### Exercise brief
Each line in the entries below that holds the string "value" is to be listed.

### Given entries
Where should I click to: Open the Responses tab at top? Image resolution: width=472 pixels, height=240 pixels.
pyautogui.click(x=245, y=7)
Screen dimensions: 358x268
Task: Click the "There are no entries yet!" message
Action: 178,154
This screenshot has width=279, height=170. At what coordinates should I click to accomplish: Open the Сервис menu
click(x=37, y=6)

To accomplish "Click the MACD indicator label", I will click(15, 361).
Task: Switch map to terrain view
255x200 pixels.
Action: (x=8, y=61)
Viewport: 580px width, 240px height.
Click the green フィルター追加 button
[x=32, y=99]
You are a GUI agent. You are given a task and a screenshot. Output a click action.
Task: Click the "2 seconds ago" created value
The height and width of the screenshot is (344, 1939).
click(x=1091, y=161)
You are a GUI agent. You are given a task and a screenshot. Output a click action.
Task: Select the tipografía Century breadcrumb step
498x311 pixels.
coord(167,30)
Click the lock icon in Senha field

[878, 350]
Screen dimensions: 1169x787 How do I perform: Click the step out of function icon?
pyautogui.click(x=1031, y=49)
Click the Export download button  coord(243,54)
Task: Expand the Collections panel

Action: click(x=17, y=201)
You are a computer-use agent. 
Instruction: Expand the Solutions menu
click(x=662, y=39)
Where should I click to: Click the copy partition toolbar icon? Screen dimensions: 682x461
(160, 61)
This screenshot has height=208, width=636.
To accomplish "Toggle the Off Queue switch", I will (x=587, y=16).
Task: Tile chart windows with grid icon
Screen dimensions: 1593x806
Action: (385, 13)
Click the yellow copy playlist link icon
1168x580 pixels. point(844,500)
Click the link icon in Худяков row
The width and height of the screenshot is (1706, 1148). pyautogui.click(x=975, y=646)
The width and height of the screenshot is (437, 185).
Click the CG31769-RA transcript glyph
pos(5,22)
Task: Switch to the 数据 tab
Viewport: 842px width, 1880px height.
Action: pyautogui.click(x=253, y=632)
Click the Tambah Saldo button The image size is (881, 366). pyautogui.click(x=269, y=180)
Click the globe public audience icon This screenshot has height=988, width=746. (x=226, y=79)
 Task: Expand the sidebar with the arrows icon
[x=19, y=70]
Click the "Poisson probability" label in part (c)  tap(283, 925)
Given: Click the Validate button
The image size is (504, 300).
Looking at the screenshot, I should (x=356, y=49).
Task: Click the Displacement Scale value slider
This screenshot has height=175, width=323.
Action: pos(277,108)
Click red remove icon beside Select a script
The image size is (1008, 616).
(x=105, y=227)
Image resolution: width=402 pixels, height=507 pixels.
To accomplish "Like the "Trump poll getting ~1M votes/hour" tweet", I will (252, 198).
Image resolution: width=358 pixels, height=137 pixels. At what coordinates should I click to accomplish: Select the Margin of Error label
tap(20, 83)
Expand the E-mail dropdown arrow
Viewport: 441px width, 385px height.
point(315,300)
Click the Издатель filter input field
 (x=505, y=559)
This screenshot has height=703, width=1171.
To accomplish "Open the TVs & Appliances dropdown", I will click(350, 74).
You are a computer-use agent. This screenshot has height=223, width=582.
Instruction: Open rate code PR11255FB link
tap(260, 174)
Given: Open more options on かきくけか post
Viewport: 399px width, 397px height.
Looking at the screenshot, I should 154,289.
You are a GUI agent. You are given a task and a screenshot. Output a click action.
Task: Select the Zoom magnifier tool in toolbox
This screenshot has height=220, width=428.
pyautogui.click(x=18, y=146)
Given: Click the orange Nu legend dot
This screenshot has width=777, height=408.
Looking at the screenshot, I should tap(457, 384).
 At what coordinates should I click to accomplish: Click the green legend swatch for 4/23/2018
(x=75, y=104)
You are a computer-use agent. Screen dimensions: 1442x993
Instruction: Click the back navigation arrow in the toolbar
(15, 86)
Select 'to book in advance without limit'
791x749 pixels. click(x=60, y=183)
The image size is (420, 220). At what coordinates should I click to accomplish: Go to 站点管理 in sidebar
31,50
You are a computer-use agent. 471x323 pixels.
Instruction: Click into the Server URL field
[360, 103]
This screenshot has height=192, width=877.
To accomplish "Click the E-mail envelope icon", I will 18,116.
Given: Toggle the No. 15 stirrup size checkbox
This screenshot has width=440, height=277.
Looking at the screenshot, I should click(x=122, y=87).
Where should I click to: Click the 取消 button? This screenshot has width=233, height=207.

### Written answer
Task: Click the "2 seconds ago" created value
Task: Click the Displacement Scale value slider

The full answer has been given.